## Task prompt
Copy the data below. Keep every line exactly as it is.

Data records

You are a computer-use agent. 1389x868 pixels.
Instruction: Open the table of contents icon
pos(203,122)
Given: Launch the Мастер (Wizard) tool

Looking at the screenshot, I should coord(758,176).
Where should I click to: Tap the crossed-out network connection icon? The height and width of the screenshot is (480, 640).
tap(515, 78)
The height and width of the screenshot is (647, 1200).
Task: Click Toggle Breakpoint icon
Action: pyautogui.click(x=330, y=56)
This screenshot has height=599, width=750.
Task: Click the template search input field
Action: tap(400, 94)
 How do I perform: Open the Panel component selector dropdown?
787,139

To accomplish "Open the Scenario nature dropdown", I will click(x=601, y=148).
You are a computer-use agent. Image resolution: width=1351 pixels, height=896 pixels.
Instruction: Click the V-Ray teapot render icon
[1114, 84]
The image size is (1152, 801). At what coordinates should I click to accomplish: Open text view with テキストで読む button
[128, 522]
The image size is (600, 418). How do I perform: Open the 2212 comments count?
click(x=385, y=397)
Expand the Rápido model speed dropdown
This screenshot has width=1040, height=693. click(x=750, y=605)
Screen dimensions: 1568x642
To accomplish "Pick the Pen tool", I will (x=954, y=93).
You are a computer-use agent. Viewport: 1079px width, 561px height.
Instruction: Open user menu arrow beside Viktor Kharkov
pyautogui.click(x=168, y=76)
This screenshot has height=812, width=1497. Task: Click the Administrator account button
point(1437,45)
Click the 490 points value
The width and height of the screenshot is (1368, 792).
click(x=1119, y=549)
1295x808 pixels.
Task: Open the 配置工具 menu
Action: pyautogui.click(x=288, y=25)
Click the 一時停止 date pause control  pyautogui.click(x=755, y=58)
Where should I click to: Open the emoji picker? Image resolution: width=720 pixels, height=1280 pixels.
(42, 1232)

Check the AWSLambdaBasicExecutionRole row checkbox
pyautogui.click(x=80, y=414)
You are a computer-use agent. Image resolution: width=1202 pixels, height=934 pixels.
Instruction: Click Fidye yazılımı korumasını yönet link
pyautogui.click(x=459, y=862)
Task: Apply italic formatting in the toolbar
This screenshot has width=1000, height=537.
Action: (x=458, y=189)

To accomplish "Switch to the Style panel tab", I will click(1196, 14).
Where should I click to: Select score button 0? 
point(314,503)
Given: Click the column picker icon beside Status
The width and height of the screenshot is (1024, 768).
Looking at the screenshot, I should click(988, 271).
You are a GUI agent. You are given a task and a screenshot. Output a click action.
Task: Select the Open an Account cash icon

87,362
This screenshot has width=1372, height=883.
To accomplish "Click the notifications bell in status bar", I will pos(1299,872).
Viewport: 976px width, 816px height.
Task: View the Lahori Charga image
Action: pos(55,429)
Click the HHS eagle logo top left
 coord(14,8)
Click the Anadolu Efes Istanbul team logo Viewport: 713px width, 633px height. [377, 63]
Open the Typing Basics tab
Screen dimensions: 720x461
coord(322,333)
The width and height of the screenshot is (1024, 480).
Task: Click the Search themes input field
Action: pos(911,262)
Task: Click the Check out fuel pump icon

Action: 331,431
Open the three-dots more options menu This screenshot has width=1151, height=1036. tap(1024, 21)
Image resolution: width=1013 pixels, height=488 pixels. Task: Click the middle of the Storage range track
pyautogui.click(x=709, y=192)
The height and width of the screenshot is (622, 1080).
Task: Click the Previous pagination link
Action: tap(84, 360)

## Solution to the exercise
You are a computer-use agent. 1389x868 pixels.
Instruction: Open the table of contents icon
pos(203,122)
Given: Launch the Мастер (Wizard) tool

Looking at the screenshot, I should coord(758,176).
Where should I click to: Tap the crossed-out network connection icon? The height and width of the screenshot is (480, 640).
tap(515, 78)
The height and width of the screenshot is (647, 1200).
Task: Click Toggle Breakpoint icon
Action: pyautogui.click(x=330, y=56)
This screenshot has height=599, width=750.
Task: Click the template search input field
Action: tap(400, 94)
 How do I perform: Open the Panel component selector dropdown?
787,139

To accomplish "Open the Scenario nature dropdown", I will click(x=601, y=148).
You are a computer-use agent. Image resolution: width=1351 pixels, height=896 pixels.
Instruction: Click the V-Ray teapot render icon
[1114, 84]
The image size is (1152, 801). At what coordinates should I click to accomplish: Open text view with テキストで読む button
[128, 522]
The image size is (600, 418). How do I perform: Open the 2212 comments count?
click(x=385, y=397)
Expand the Rápido model speed dropdown
This screenshot has width=1040, height=693. click(x=750, y=605)
Screen dimensions: 1568x642
To accomplish "Pick the Pen tool", I will (x=954, y=93).
You are a computer-use agent. Viewport: 1079px width, 561px height.
Instruction: Open user menu arrow beside Viktor Kharkov
pyautogui.click(x=168, y=76)
This screenshot has height=812, width=1497. Task: Click the Administrator account button
point(1437,45)
Click the 490 points value
The width and height of the screenshot is (1368, 792).
click(x=1119, y=549)
1295x808 pixels.
Task: Open the 配置工具 menu
Action: pyautogui.click(x=288, y=25)
Click the 一時停止 date pause control  pyautogui.click(x=755, y=58)
Where should I click to: Open the emoji picker? Image resolution: width=720 pixels, height=1280 pixels.
(42, 1232)

Check the AWSLambdaBasicExecutionRole row checkbox
pyautogui.click(x=80, y=414)
You are a computer-use agent. Image resolution: width=1202 pixels, height=934 pixels.
Instruction: Click Fidye yazılımı korumasını yönet link
pyautogui.click(x=459, y=862)
Task: Apply italic formatting in the toolbar
This screenshot has width=1000, height=537.
Action: (x=458, y=189)

To accomplish "Switch to the Style panel tab", I will click(1196, 14).
Where should I click to: Select score button 0? 
point(314,503)
Given: Click the column picker icon beside Status
The width and height of the screenshot is (1024, 768).
Looking at the screenshot, I should click(988, 271).
You are a GUI agent. You are given a task and a screenshot. Output a click action.
Task: Select the Open an Account cash icon

87,362
This screenshot has width=1372, height=883.
To accomplish "Click the notifications bell in status bar", I will pos(1299,872).
Viewport: 976px width, 816px height.
Task: View the Lahori Charga image
Action: pos(55,429)
Click the HHS eagle logo top left
 coord(14,8)
Click the Anadolu Efes Istanbul team logo Viewport: 713px width, 633px height. [377, 63]
Open the Typing Basics tab
Screen dimensions: 720x461
coord(322,333)
The width and height of the screenshot is (1024, 480).
Task: Click the Search themes input field
Action: pos(911,262)
Task: Click the Check out fuel pump icon

Action: 331,431
Open the three-dots more options menu This screenshot has width=1151, height=1036. tap(1024, 21)
Image resolution: width=1013 pixels, height=488 pixels. Task: Click the middle of the Storage range track
pyautogui.click(x=709, y=192)
The height and width of the screenshot is (622, 1080).
Task: Click the Previous pagination link
Action: tap(84, 360)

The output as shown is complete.